_Task_
What is needed is an exact reproduction of the lines in the records below, starting at the line with "352x341 pixels." and ending at the line with "Task: Click the red DSN label in Data Mode", both included, and nothing else; pictures stay out.
(Data supplied begins)
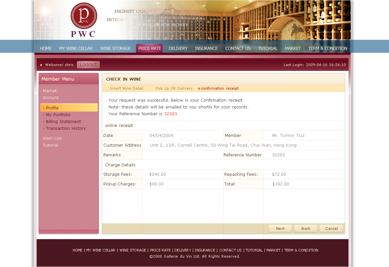Click Contact Us in footer links
The width and height of the screenshot is (389, 267).
pyautogui.click(x=230, y=250)
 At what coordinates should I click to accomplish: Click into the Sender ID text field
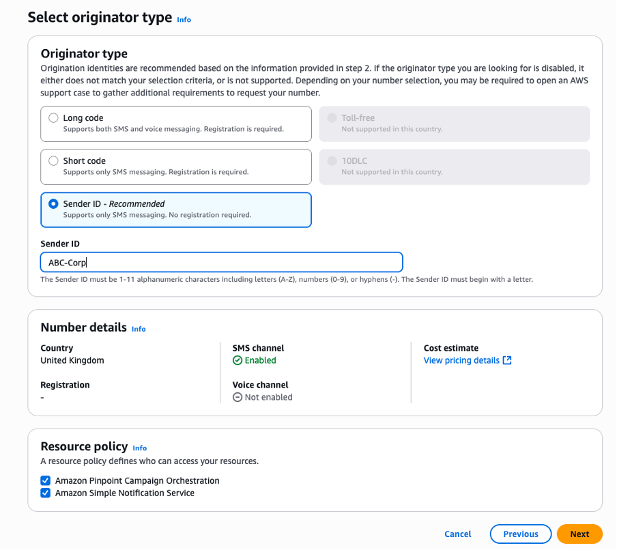pyautogui.click(x=221, y=263)
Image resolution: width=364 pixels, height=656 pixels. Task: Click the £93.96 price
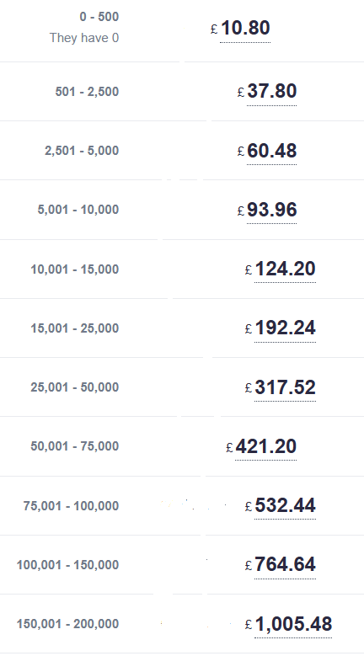tap(267, 210)
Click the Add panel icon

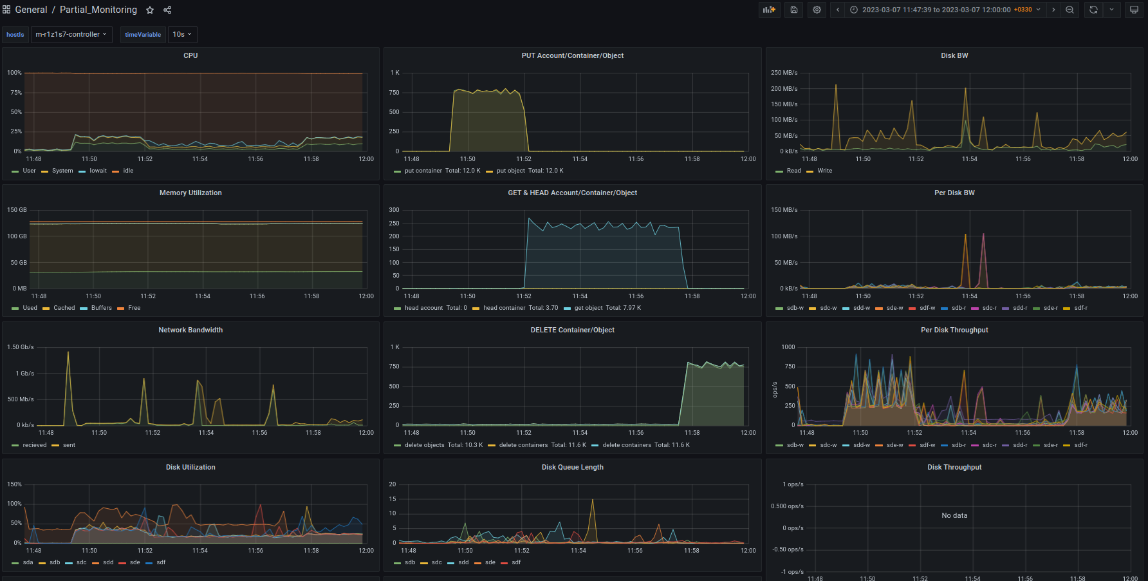coord(769,10)
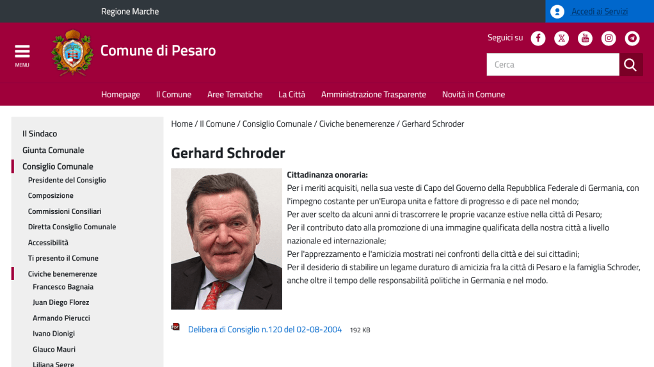
Task: Go to Civiche benemerenze breadcrumb link
Action: click(x=357, y=124)
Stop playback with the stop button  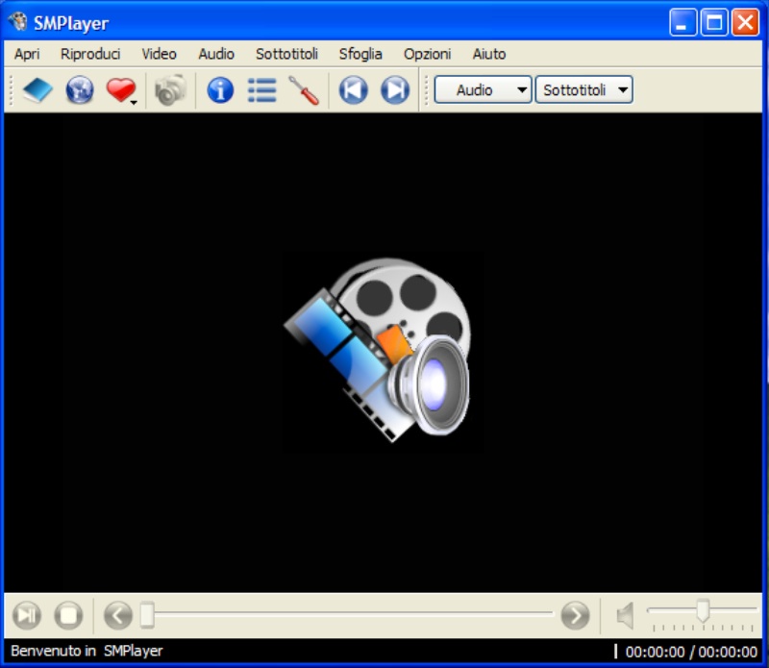coord(67,615)
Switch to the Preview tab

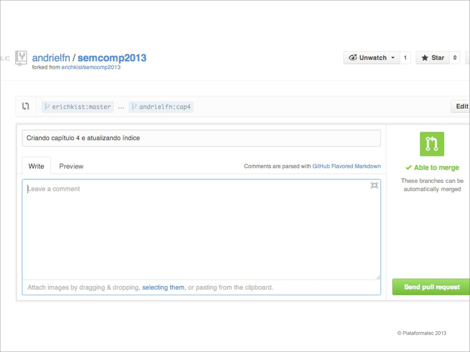71,166
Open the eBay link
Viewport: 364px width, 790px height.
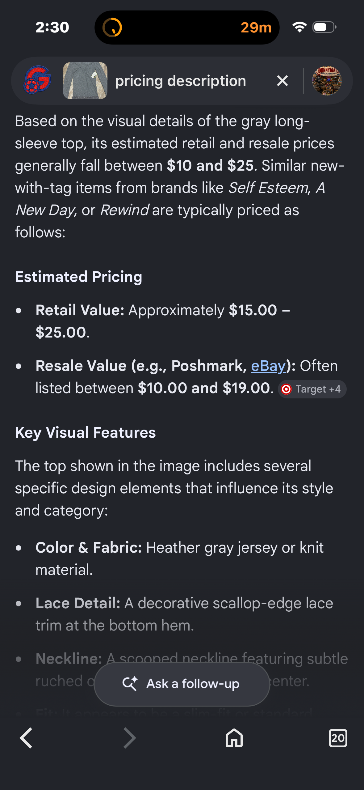[268, 366]
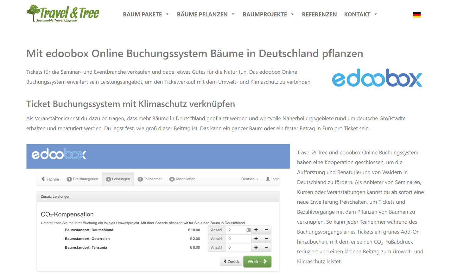Add an Österreich tree with plus icon

[256, 239]
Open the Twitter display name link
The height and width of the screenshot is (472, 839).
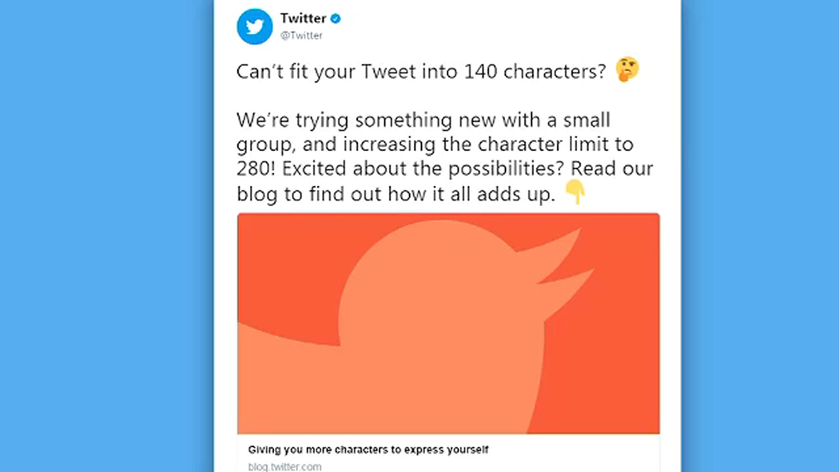303,18
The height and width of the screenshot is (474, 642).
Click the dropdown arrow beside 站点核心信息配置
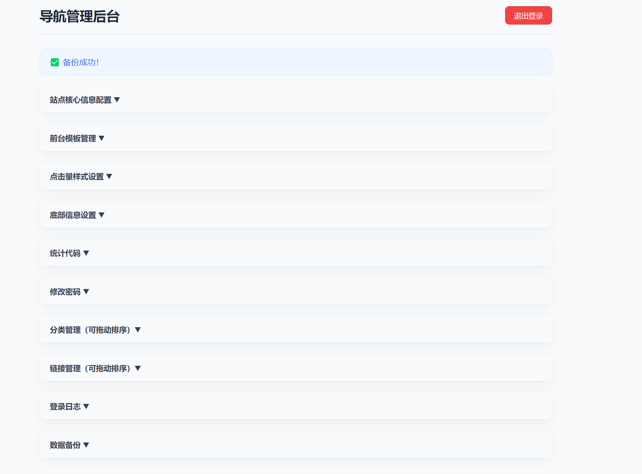click(x=117, y=99)
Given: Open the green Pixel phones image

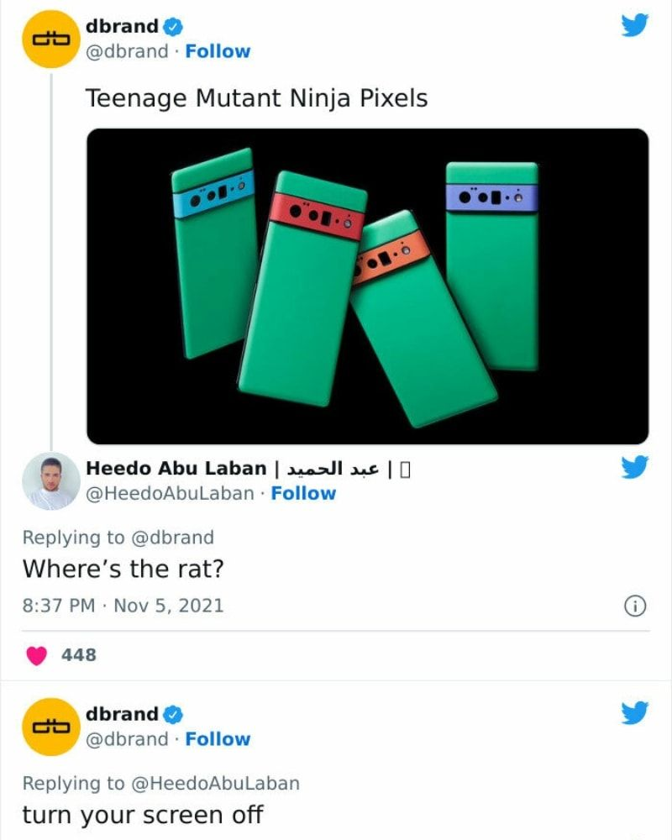Looking at the screenshot, I should [x=368, y=286].
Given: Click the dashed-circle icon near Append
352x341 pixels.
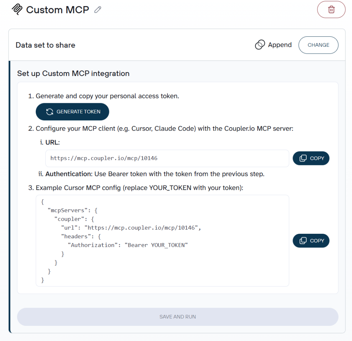Looking at the screenshot, I should [260, 45].
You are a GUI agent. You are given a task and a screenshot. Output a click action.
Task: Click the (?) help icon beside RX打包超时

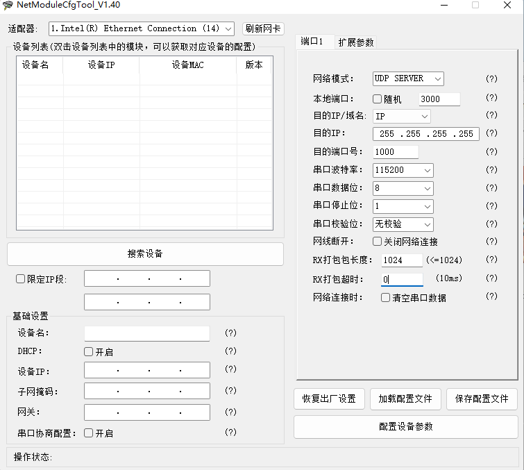pyautogui.click(x=491, y=278)
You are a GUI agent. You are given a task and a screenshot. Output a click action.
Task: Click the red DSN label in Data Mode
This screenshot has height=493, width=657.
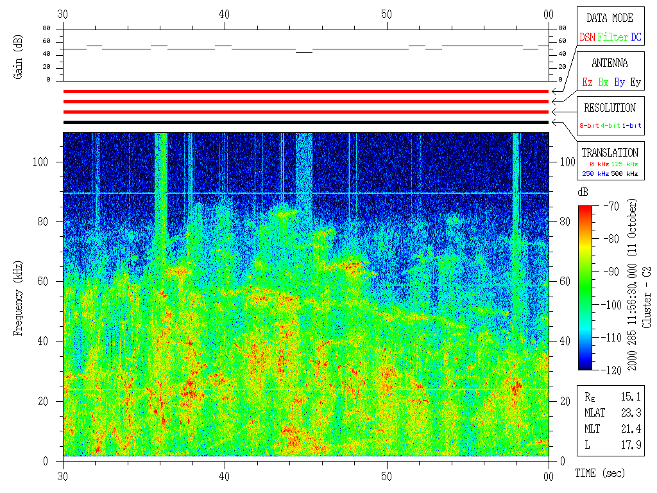[587, 38]
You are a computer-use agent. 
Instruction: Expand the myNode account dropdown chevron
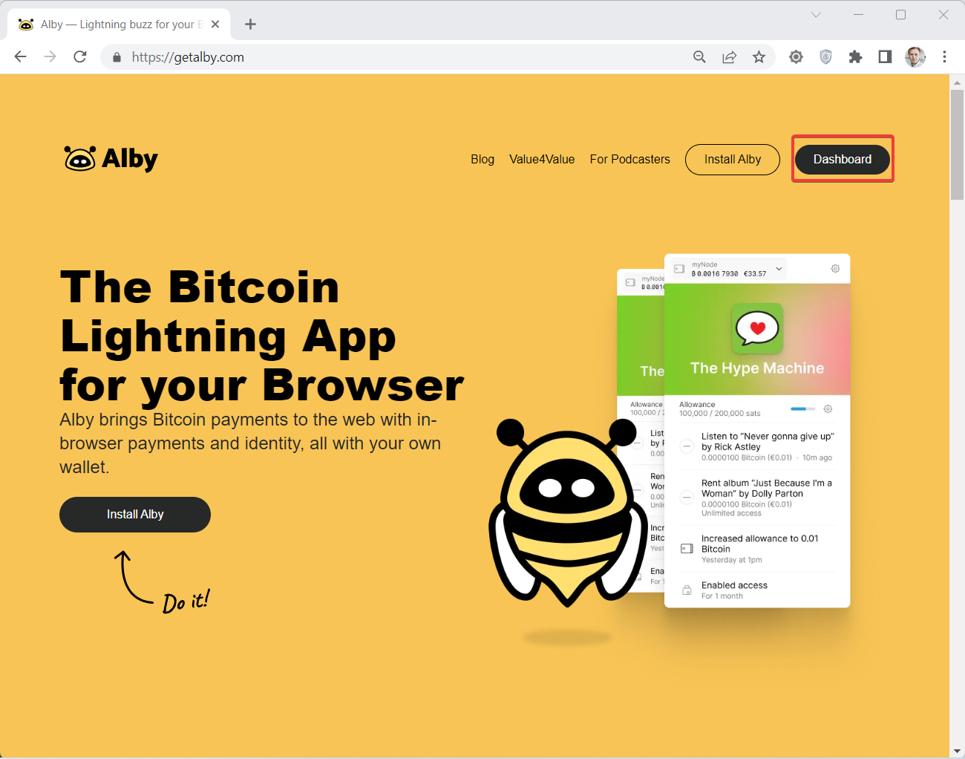[779, 269]
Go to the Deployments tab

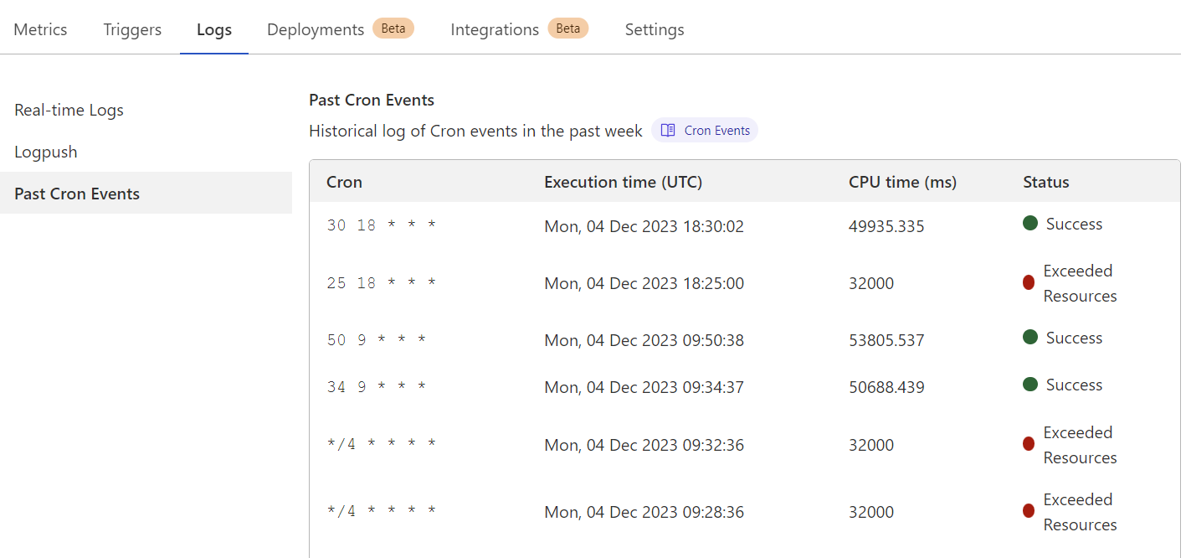(x=316, y=29)
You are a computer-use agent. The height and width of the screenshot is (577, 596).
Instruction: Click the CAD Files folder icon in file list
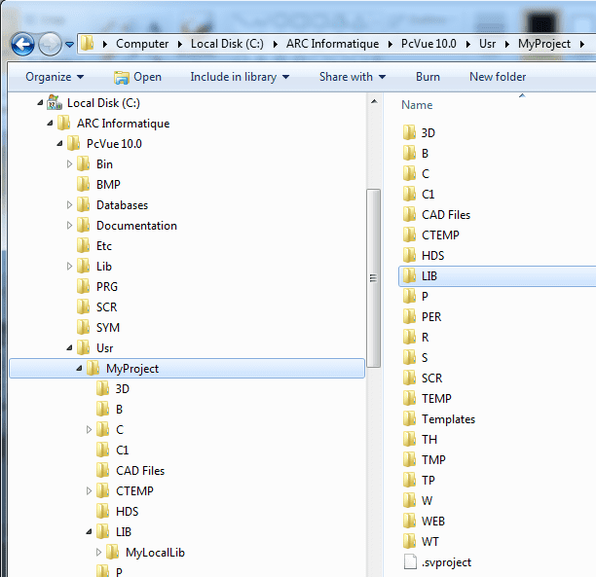coord(409,215)
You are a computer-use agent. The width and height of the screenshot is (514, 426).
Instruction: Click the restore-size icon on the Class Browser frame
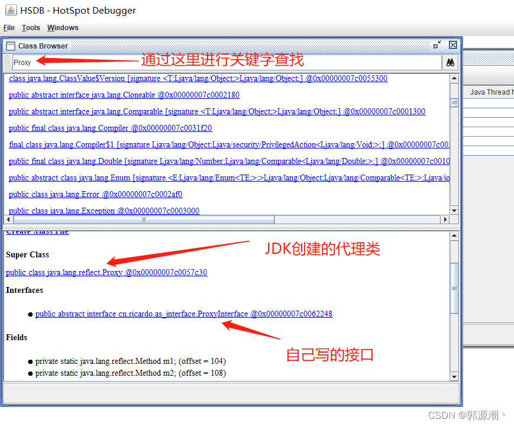click(438, 45)
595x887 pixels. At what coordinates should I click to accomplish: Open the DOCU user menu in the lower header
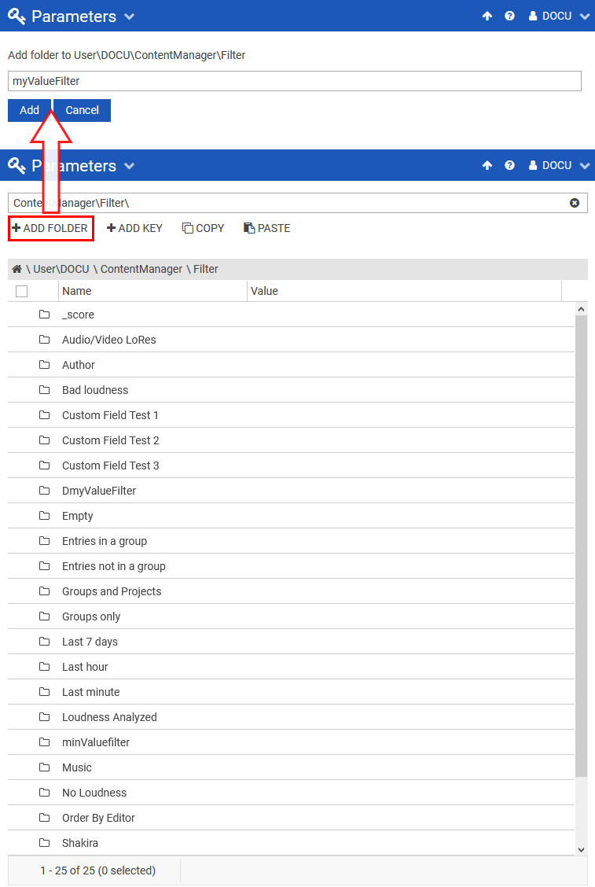[559, 165]
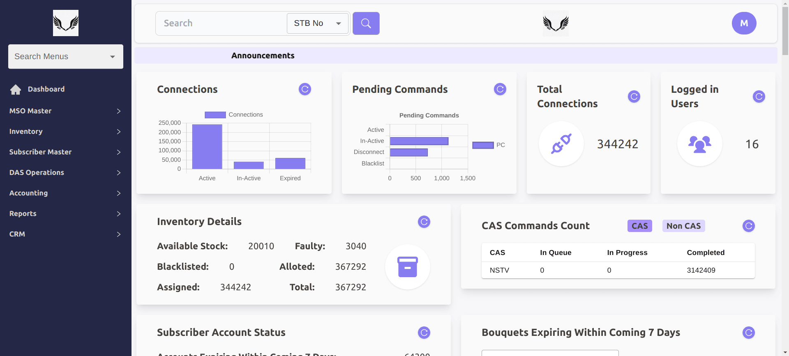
(Data supplied ends)
_Answer to this problem_
352x341 pixels.
Looking at the screenshot, I should [260, 45].
You are a GUI agent. You are given a task and a screenshot. Output a click action.
Task: Click the (?) help icon beside RX打包超时

pyautogui.click(x=491, y=278)
You are a GUI agent. You are given a task and a screenshot. Output a click action.
Task: Click the red DSN label in Data Mode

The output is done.